Calling function in oyher frame

P

Peter Crom

Hi everybody,

I met an interesting problem.

On my site people can browse through many pages that are viewed in a set of
frames.
Now I would like to avoid reloading the rather large .js file everytime a
new page is viewed. (takes a few seconds on an ordinary telephone
connection).
Therefore I load it at the central entry-point once when I fill the frame
kop (referred to as 'top.kop').

Now from the different other frames, when they are loaded, they call a
setup-routine with:
<BODY ONLOAD="top.kop.setup(document)">

This works fine in IE, but not in NN 7.0

NN does not recognise setup() as a function available in top.kop

How come and what can be done about it...

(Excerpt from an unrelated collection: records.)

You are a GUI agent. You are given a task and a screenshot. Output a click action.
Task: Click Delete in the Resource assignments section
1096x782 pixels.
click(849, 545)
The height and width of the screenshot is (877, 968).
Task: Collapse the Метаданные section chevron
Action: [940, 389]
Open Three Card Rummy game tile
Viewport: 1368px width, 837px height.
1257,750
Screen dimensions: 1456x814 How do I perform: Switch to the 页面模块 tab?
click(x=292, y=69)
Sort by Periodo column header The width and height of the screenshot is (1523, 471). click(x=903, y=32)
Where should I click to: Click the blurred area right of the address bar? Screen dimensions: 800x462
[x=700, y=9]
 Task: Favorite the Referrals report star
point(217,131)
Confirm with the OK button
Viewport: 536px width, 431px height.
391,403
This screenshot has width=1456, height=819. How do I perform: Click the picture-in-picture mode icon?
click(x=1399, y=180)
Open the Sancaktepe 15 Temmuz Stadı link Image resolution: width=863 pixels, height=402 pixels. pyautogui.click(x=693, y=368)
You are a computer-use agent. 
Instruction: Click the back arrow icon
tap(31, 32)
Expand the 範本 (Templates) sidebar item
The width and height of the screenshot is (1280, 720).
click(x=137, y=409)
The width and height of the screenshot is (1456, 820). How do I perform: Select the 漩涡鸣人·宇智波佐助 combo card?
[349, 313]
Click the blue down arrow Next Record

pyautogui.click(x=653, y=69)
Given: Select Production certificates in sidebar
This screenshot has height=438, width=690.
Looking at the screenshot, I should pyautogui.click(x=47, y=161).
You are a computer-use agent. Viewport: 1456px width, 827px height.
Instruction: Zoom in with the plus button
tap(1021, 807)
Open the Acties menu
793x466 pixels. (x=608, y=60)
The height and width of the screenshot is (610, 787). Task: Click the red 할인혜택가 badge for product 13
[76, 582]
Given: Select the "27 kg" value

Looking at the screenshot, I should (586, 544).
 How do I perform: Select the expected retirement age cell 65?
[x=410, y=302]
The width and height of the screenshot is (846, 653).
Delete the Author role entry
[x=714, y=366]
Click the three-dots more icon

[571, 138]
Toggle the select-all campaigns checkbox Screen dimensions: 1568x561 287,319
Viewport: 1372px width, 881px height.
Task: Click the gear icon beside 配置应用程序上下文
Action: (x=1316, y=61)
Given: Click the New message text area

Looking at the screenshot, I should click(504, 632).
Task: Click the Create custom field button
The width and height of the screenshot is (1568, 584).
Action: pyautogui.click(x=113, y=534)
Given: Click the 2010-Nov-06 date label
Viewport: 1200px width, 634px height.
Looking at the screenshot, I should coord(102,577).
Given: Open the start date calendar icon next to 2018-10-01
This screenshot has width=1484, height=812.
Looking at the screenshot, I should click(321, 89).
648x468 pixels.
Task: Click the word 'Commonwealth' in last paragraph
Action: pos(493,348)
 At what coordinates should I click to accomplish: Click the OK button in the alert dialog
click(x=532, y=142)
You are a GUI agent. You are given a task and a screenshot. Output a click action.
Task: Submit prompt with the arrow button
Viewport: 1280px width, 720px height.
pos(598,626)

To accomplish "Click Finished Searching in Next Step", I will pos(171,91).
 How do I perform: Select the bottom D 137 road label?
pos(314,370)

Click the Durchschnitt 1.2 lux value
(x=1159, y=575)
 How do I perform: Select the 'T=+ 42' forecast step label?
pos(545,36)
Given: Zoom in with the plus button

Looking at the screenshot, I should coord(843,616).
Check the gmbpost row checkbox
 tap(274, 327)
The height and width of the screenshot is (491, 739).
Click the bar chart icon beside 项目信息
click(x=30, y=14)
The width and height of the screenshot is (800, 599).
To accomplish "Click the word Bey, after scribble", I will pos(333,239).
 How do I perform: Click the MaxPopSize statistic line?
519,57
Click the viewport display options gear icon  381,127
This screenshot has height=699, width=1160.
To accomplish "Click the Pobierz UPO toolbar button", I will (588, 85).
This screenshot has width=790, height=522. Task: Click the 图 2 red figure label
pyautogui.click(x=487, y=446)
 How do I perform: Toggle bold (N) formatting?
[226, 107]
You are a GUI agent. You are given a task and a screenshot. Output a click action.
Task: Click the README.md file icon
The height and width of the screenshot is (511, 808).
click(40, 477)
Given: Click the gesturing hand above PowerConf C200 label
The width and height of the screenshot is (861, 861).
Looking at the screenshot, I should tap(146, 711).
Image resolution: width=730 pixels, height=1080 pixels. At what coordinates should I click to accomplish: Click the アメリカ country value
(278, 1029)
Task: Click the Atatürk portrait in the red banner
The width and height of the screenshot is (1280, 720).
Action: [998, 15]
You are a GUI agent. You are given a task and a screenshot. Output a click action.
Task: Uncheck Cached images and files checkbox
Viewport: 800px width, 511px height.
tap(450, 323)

By the way, merry Christmas, everybody!!!
Don't give up your family-life for questions like the above...
 
B

Brian Genisio

Peter said:
Hi everybody,

I met an interesting problem.

On my site people can browse through many pages that are viewed in a set of
frames.
Now I would like to avoid reloading the rather large .js file everytime a
new page is viewed. (takes a few seconds on an ordinary telephone
connection).
Therefore I load it at the central entry-point once when I fill the frame
kop (referred to as 'top.kop').

Now from the different other frames, when they are loaded, they call a
setup-routine with:
<BODY ONLOAD="top.kop.setup(document)">

This works fine in IE, but not in NN 7.0

NN does not recognise setup() as a function available in top.kop

How come and what can be done about it...

By the way, merry Christmas, everybody!!!
Don't give up your family-life for questions like the above...

This is because, if the frame is named "kop", you need to use the more
cross-browser way to access it (the other notation is specific to IE):

top.frames["kop"] ... which yields top.frames["kop"].setup(document)

Hope I got it right... without seeing the code, it is difficult to tell
for sure.

Brian
 
E

Eric Bohlman

On my site people can browse through many pages that are viewed in a
set of frames.
Now I would like to avoid reloading the rather large .js file
everytime a new page is viewed. (takes a few seconds on an ordinary
telephone connection).

You can achieve that by linking to the script (<script src="...">) rather
than including its source in the individual pages. That way it will be
cached the first time it's loaded. It will also make maintaining the
script easier, since any changes only have to be made in one place.